* Dataset records *

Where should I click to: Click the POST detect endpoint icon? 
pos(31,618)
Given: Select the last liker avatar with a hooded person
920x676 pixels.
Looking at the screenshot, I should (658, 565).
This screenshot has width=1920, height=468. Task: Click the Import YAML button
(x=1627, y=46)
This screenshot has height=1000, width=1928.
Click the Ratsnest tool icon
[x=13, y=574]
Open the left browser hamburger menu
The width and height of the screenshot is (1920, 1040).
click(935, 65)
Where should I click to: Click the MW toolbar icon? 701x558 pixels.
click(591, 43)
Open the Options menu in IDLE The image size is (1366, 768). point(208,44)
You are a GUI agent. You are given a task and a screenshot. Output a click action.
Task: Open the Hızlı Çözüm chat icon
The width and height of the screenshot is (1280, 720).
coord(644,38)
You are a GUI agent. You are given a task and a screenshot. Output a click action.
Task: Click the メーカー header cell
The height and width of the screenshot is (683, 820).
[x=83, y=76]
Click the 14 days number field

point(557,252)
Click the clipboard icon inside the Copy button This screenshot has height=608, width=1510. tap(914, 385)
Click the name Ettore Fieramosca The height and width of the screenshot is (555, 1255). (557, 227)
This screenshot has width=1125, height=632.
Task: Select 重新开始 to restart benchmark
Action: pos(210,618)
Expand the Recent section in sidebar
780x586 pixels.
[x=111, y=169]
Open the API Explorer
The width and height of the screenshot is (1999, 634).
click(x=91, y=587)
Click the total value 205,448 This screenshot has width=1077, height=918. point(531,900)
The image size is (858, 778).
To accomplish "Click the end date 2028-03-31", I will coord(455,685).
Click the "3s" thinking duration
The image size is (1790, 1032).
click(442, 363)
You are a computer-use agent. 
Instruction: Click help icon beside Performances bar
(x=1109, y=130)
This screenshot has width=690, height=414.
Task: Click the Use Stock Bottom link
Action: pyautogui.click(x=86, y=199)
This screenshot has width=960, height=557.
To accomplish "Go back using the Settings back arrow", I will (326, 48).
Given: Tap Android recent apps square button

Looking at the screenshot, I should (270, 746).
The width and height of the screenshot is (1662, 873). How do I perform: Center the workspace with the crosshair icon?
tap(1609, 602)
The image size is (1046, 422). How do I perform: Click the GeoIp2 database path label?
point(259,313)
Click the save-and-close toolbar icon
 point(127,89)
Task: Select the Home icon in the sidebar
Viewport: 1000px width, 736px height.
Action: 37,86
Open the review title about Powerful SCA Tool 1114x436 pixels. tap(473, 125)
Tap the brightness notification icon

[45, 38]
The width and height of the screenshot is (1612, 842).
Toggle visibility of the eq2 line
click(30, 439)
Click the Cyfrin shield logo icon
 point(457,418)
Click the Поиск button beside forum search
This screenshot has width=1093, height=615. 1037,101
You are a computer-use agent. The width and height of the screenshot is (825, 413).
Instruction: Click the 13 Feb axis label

* Exercise *
Each line from the one containing "Tap the brightness notification icon" through the final line of the listing above should be returned exactly; return nothing else.

* Output for this task *
Tap the brightness notification icon

[45, 38]
The width and height of the screenshot is (1612, 842).
Toggle visibility of the eq2 line
click(30, 439)
Click the Cyfrin shield logo icon
 point(457,418)
Click the Поиск button beside forum search
This screenshot has width=1093, height=615. 1037,101
You are a computer-use agent. The width and height of the screenshot is (825, 413).
Instruction: Click the 13 Feb axis label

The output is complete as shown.